Gebauer will langfristig Pfingstferien für NRW

Pfingstferien

Gebauer will langfristig Pfingstferien für NRW

  • Ferien sind Thema in der Kultusministerkonferenz
  • Schulferien bereits bis 2023/24 terminiert
  • Kurzfristig keine Änderung in Sicht

Schulministerin Yvonne Gebauer (FDP) möchte in der Kultusministerkonferenz (KMK) für längere Pfingstferien in Nordrhein-Westfalen werben. Eltern und Lehrergewerkschaft hatten sich im vergangenen Jahr für eine Woche Pfingstferien anstelle des üblicherweise verlängerten Wochenendes ausgesprochen. Gebauer hatte dies begrüßt. Das Thema gehöre zu einem Kanon grundsätzlicher Ferienregelungen, die zwischen den Ländern besprochen werden müssten, sagte Gebauer jetzt.

Schulministerin Yvonne Gebauer will längere Pfingstferien für NRW

WDR 2 30.07.2018 02:36 Min. WDR 2

Download

2018 erstmals eine Woche Pfingstferien seit 1966

Im vergangenen Jahr hatten die Schüler in NRW erstmals seit 1966 eine ganze Woche Pfingstferien, weil die Feiertage im Schuljahr 2017/18 so günstig lagen, dass noch Ferientage zur Verfügung standen. Üblicherweise haben die Schulkinder in NRW nur den Dienstag nach Pfingsten frei.

"Die Pfingstferien im letzten Jahr wurden in NRW vielerorts begrüßt", bilanzierte der Landesvorsitzende des Lehrerverbands Bildung und Erziehung, Stefan Behlau. Wenn es die Ferienwoche regelmäßig geben solle, müsste aber das ganze Feriensystem auf den Prüfstand, stellte er fest. Auch Gebauer räumte ein: "Aufgrund der langfristigen Festlegung der Ferienpläne wird es keine schnelle Entscheidung geben können."

Elternschaft warnt vor Zeitdruck durch zusätzliche Ferientage

Bis zum Schuljahr 2023/24 stehen die bundesweiten Ferientermine fest. Die KMK terminiert zunächst die Sommerferien, bevor die kleinen Ferien angepasst werden, wie das Ministerium erläuterte. Der größte Elternverband in NRW, die Landeselternschaft der Gymnasien, ist für eine generelle Verlängerung der Pfingstferien offen.

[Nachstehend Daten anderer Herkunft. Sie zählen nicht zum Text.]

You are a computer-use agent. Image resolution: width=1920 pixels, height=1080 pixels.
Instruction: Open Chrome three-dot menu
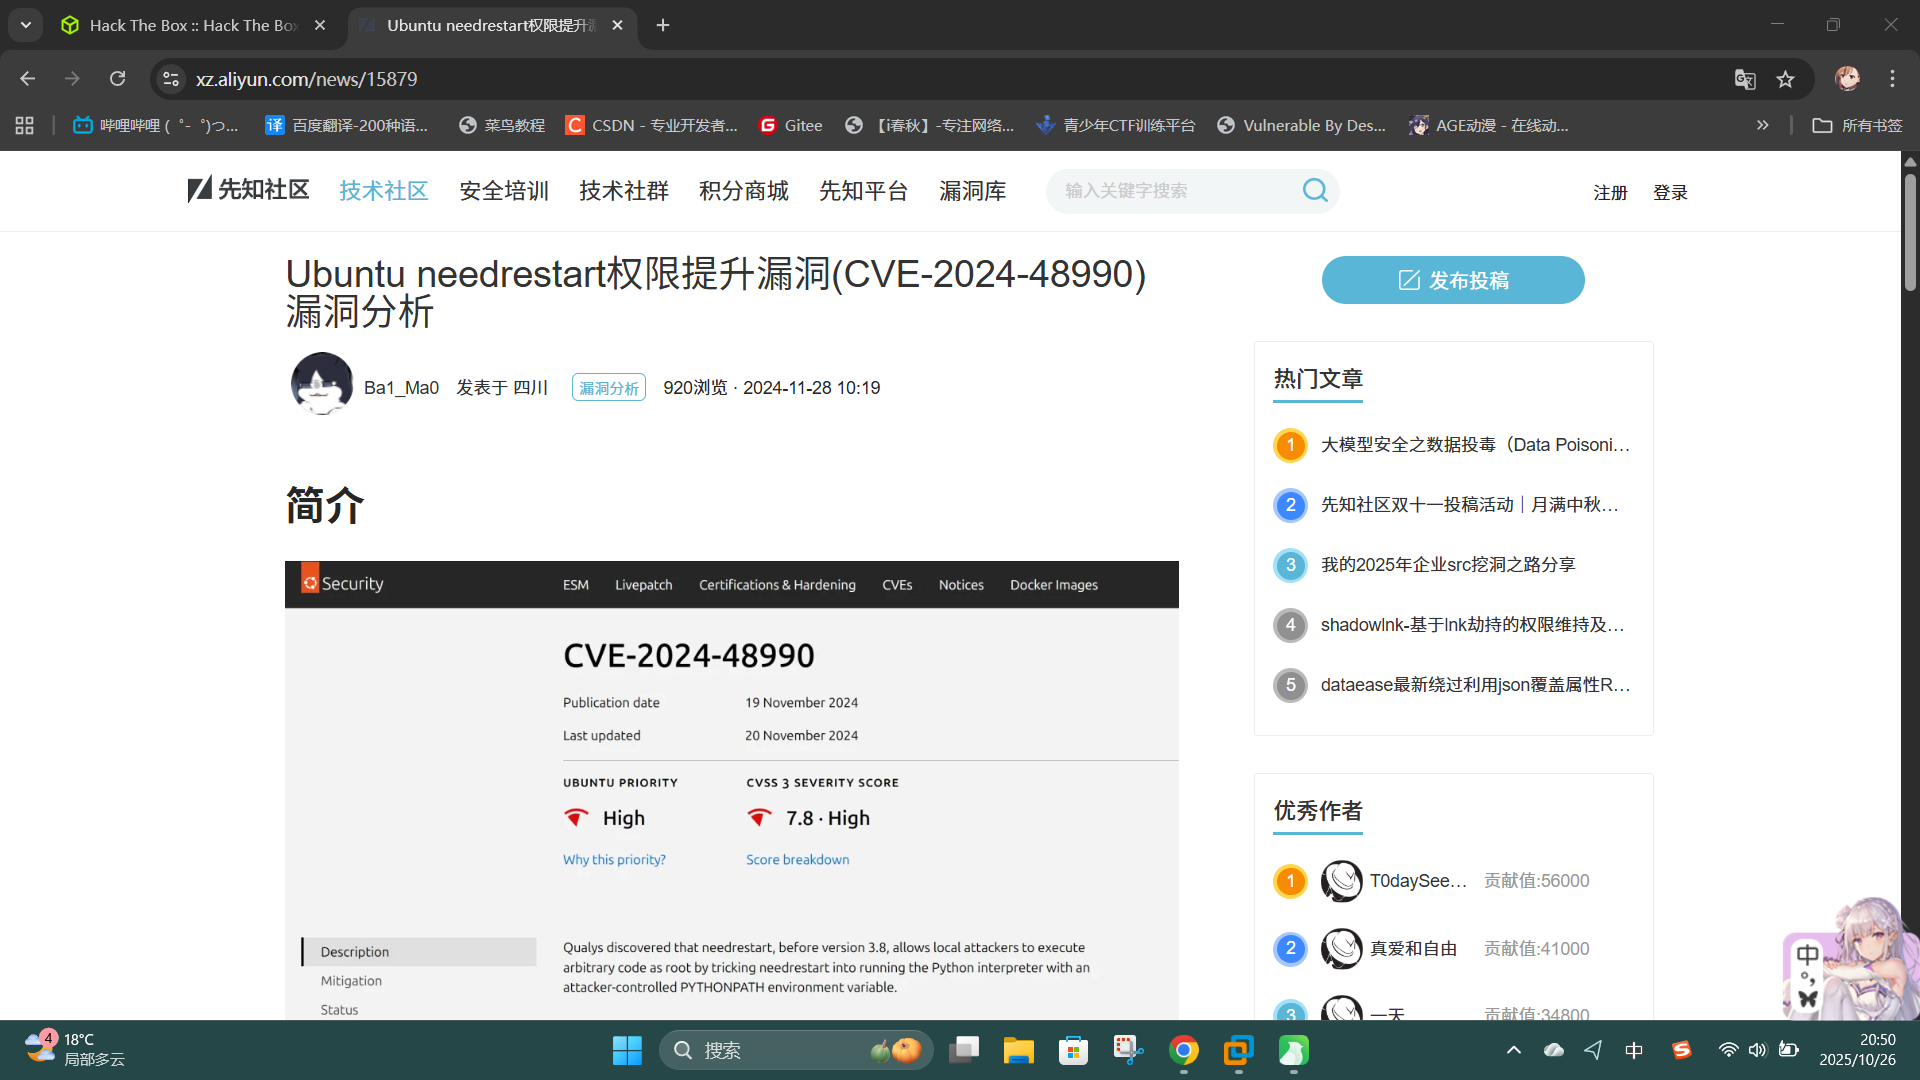click(1892, 79)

"Das darf aber nicht zu Lasten der Abiturienten und der Lehrer gehen", warnte die Landesvorsitzende Jutta Löchner. Schließlich lägen die Abiturprüfungen genau zwischen den Oster- und den Sommerferien. Wenn mit dem neunjährigen gymnasialen Bildungsgang nun auch noch die zentralen Prüfungen am Ende der 10. Klasse hinzukämen, würde der Zeitdruck durch zusätzliche Ferientage noch größer, sagte Löchner. Dies müsse bei der Ferientaktung der Bundesländer im Blick behalten werden.

Mittelfristig ist die Sorge über nachteilige Folgen zu langer Pfingstferien für NRW allerdings unbegründet: In den kommenden Jahren bleibt es wie auch in diesem Jahr bei dem einen freien Dienstag.